W0409

Early-Stage Structural Studies Facilitate Discovery of Novel Bacterial Methionine Aminopeptidase Inhibitors. Artem G. Evdokimov(1), Matthew Pokross ¹, Richard L. Walter⁴, Marlene Mekel⁴, Bobby L. Barnett ¹, Jack Amburgey², William L. Seibel², Shari J. Soper², Jane Djung², Neil Fairweather², Conrad Diven ¹, Vinit Rastogi ¹, Leo Grinius², Charles Klanke², Richard Siehnel², Tracy Twinem³, and Alan Curnow², ¹Structural Biology, ²Anti-Infective Focus Area, and ³Protein Engineering Core Facility, The Procter & Gamble Company, 8700 Mason-Montgomery Rd., Mason, 45140 OH, ⁴Central Research Div., Miami Valley Laboratories, The Procter & Gamble Company.

Methionine aminopeptidases (MAPs) are employed by the cells to cleave the N-terminal methionine from nascent peptides and proteins. The removal of methionine is a critical step in protein maturation as MAP deletion mutants were shown to be lethal for bacteria and yeast. It is therefore very likely that potent and specific MAP inhibitors may prove useful for the design of novel antibacterial agents.
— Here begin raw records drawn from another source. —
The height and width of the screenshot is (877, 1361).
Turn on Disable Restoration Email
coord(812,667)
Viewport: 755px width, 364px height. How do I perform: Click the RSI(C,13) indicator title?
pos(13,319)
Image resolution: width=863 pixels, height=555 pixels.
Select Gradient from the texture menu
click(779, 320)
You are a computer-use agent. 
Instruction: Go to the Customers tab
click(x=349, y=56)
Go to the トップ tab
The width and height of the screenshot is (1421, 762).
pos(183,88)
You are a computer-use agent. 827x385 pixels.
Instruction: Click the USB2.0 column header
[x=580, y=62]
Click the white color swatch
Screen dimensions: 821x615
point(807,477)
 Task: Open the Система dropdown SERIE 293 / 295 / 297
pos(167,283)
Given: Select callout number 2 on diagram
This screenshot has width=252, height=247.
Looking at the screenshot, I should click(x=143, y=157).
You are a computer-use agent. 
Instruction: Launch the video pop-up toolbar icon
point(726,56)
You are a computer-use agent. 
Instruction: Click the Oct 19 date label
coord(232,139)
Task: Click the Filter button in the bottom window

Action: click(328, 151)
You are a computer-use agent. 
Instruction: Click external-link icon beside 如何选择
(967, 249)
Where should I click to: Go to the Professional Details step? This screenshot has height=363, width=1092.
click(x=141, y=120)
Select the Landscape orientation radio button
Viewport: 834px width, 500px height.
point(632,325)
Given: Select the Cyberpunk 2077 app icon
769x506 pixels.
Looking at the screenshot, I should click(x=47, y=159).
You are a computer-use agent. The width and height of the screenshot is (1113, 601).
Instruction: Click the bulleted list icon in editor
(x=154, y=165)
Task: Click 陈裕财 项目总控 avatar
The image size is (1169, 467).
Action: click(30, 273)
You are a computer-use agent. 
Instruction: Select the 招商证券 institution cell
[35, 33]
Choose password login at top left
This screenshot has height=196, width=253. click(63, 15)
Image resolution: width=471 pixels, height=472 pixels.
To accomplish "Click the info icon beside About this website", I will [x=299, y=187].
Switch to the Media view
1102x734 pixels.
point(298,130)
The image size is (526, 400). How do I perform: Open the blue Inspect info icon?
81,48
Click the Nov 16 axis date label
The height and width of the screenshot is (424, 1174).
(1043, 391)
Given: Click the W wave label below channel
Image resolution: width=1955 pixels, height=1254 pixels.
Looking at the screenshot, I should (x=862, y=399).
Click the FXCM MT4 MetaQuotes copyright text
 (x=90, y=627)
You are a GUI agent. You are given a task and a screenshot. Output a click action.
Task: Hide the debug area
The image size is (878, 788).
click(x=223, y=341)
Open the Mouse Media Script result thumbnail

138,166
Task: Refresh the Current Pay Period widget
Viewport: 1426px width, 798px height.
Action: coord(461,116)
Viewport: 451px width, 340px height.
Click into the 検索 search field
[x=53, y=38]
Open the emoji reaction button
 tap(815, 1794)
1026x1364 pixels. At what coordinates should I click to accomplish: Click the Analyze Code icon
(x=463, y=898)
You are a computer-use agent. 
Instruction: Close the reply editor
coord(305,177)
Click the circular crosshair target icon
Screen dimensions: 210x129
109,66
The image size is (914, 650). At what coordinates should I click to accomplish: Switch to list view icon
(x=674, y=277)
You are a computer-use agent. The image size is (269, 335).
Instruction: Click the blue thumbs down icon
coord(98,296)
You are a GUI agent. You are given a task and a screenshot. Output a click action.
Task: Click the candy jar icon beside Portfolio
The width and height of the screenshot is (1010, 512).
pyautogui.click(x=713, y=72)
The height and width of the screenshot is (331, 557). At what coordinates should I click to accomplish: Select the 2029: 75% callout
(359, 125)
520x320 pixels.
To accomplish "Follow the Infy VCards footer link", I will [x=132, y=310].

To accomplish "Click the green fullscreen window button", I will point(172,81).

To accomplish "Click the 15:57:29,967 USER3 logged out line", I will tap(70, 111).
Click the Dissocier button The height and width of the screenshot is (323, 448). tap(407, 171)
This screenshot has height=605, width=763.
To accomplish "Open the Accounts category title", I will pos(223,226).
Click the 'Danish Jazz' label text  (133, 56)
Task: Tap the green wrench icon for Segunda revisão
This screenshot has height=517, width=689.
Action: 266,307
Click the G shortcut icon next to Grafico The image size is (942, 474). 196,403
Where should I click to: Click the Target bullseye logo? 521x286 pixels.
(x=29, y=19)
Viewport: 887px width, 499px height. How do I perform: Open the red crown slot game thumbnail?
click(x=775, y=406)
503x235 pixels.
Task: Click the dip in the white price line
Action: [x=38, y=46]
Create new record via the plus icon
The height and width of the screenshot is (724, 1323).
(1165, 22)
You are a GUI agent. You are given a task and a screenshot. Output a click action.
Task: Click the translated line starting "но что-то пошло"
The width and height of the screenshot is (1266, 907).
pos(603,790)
In addition, human MAP-2, which is structurally similar to bacterial MAPs, has been demonstrated to be the molecular target of bestatin-derived anti-angiogenesis compounds. Here we present the discovery of novel potent inhibitors of E. coli MAP (EcMAP) - the pyrazole-diamines (PDAs). Successful identification of these new drug prototypes has been greatly facilitated by solving structures of EcMAP with tentative inhibitors during the very early stages of discovery process. Atomic-resolution structures of several PDAs bound to EcMAP illuminate a completely new mode of MAP-inhibitor binding. Combination of the binding mode of PDAs with that of the previously described amino-alcohol inhibitors presents an attractive avenue for further improvement of potency and selectivity of MAP inhibitors.